Division of Biologics Review and Research 3, Office of Biotechnology Products, Center for Drug Evaluation and Research, US FDA, Bethesda, MD, USA.
Clin Immunol. 2020 Oct;219:108541. doi: 10.1016/j.clim.2020.108541. Epub 2020 Jul 15.
Immune modulation with rituximab, methotrexate, and intravenous immunoglobulin (IVIG) has shown great success in inducing immune tolerance in a large cohort of enzyme replacement therapy (ERT)-naïve infantile Pompe disease patients. Antibody-dependent cellular cytotoxicity, the principal mechanism by which rituximab depletes B-cells, requires CD20 binding by Fab'2 of rituximab on B-cells and the concomitant binding of its Fc region to Fc receptors on effector cells or to complement.

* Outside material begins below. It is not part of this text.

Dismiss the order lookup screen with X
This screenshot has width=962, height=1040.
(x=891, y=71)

To protect patients against microbial infections when using rituximab, IVIG was added to the immunomodulation regimen used in Pompe disease. Administration of IVIG can saturate neonatal Fc receptors (FcRn), which recycle endogenous as well as administered polyclonal/monoclonal antibodies via the binding of the Fc moiety to FcRn. As such, the administration of IVIG prior to rituximab, a chimeric mouse-human monoclonal antibody, may sharply reduce the half-life of rituximab and in turn, its efficacy. Based on this understanding, it is vital to understand the optimal timing of IVIG administration in relation to rituximab administration for the purposes of inducing immune tolerance.

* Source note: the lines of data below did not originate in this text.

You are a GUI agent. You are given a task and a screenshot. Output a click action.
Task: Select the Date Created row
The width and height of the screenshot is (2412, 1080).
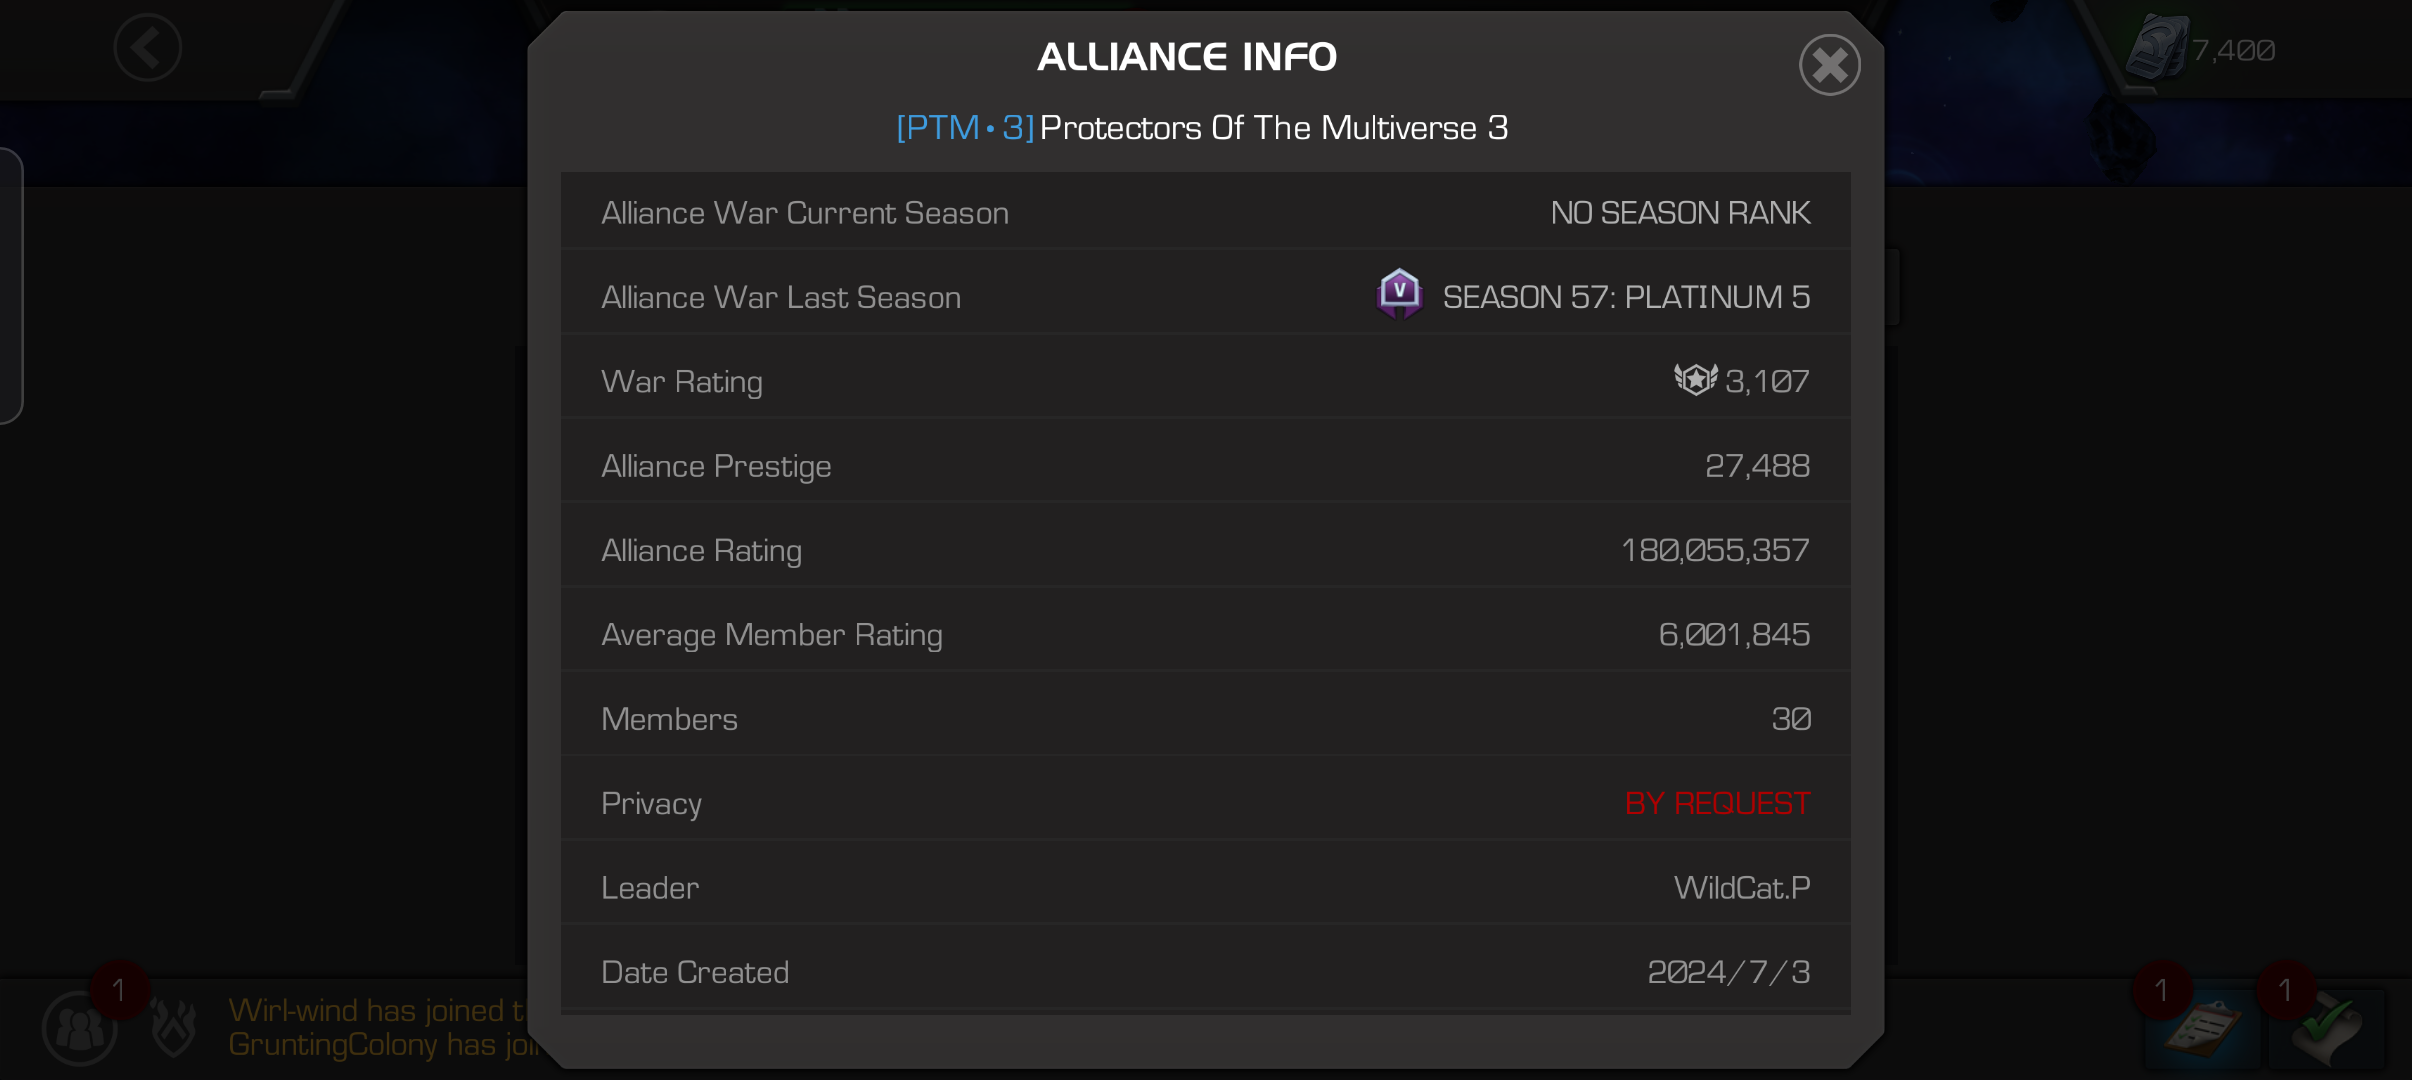(x=1205, y=971)
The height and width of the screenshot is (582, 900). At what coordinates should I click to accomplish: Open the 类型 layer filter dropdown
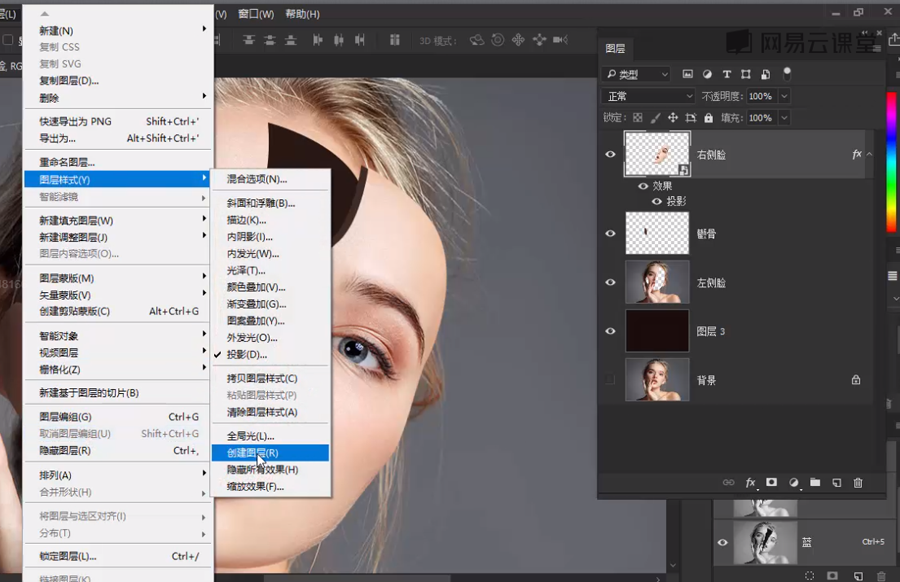(x=636, y=74)
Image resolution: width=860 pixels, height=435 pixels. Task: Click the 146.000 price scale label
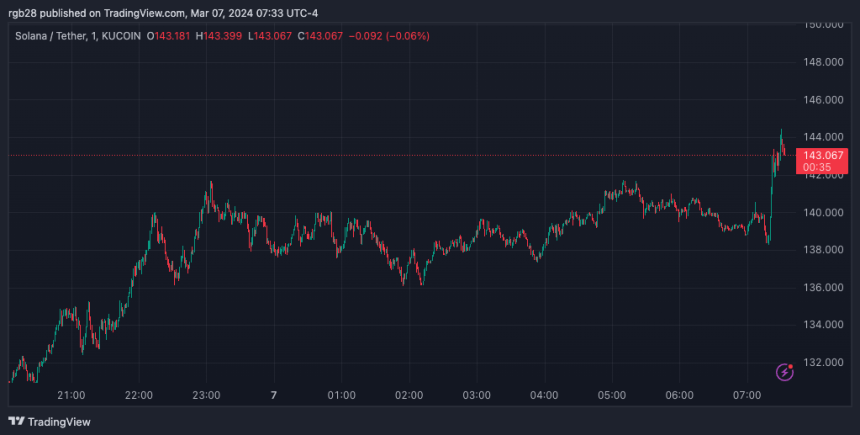pyautogui.click(x=825, y=100)
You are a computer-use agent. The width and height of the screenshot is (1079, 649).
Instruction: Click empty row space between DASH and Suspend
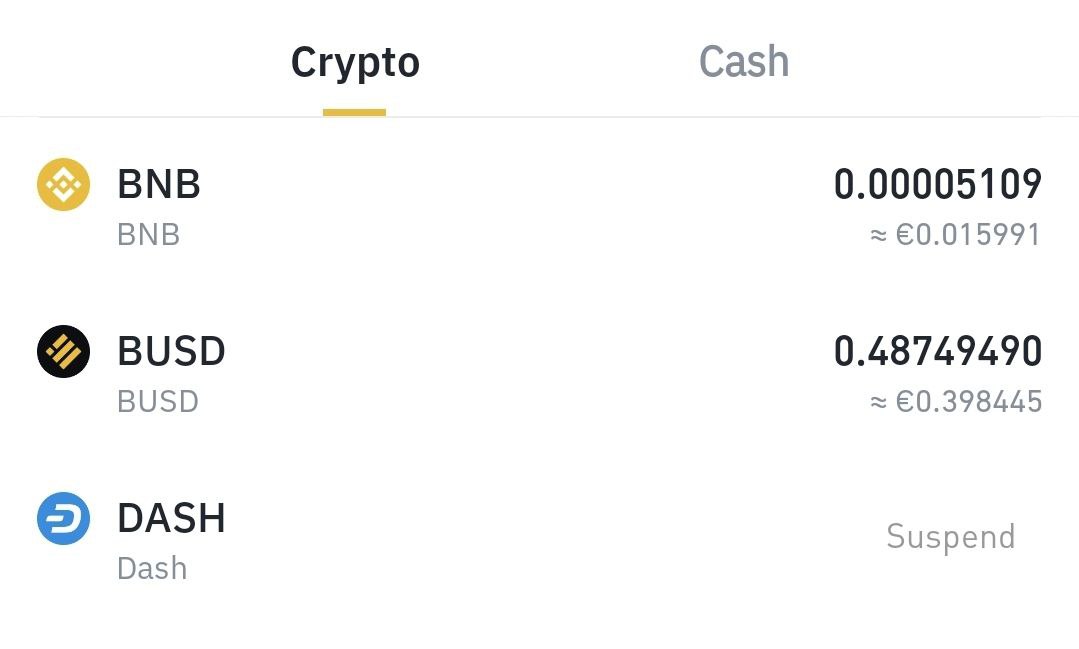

利妥昔单抗、甲氨蝶呤和静脉注射免疫球蛋白 (IVIG) 的免疫调节已在一大群未经酶替代治疗 (ERT) 的婴儿庞贝病患者中成功诱导免疫耐受。抗体依赖性细胞细胞毒性是利妥昔单抗消耗 B 细胞的主要机制,需要利妥昔单抗 Fab'2 上的 CD20 与 B 细胞结合,同时其 Fc 区与效应细胞上的 Fc 受体或补体结合。为了在使用利妥昔单抗时保护患者免受微生物感染,在庞贝病中使用的免疫调节方案中添加了 IVIG。IVIG 的给药可以饱和新生儿 Fc 受体 (FcRn),该受体通过 Fc 部分与 FcRn 的结合来循环内源性和给予的多克隆/单克隆抗体。因此,在给予嵌合鼠 - 人单克隆抗体利妥昔单抗之前给予 IVIG 可能会大大缩短利妥昔单抗的半衰期,从而降低其疗效。基于这种理解,了解 IVIG 给药与利妥昔单抗给药之间的最佳时间对于诱导免疫耐受至关重要。